= TASK INSTRUCTIONS =
Only the closing part of the listing is wanted: reproduce exactly the line containing "Task: Open the DNNPortal database dropdown" and all lines below it.
*** DATA FOR ANALYSIS ***
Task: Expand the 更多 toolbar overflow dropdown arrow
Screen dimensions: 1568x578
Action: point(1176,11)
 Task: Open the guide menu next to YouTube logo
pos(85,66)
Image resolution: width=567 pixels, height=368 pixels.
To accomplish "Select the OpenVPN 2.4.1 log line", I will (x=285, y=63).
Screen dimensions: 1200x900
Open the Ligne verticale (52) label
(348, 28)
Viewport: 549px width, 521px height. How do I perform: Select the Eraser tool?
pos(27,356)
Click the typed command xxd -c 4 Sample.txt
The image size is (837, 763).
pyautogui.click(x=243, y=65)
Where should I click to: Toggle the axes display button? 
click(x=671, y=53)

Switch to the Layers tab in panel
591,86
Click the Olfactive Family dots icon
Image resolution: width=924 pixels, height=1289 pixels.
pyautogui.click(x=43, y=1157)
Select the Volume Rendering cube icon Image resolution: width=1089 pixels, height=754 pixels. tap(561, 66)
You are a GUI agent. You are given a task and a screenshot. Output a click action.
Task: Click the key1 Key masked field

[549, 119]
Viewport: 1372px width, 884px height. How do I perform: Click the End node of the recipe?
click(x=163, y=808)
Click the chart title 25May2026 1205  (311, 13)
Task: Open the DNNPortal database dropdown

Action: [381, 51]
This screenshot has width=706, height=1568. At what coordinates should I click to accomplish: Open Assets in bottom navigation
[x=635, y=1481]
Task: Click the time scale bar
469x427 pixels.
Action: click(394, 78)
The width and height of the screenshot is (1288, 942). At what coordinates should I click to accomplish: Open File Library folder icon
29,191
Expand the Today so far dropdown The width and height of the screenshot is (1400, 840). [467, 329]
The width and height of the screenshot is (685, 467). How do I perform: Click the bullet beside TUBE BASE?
*** End of DATA FOR ANALYSIS ***
= EXERCISE SOLUTION =
Task: Open the DNNPortal database dropdown

Action: [381, 51]
This screenshot has width=706, height=1568. At what coordinates should I click to accomplish: Open Assets in bottom navigation
[x=635, y=1481]
Task: Click the time scale bar
469x427 pixels.
Action: click(394, 78)
The width and height of the screenshot is (1288, 942). At what coordinates should I click to accomplish: Open File Library folder icon
29,191
Expand the Today so far dropdown The width and height of the screenshot is (1400, 840). [467, 329]
The width and height of the screenshot is (685, 467). How do I perform: Click the bullet beside TUBE BASE?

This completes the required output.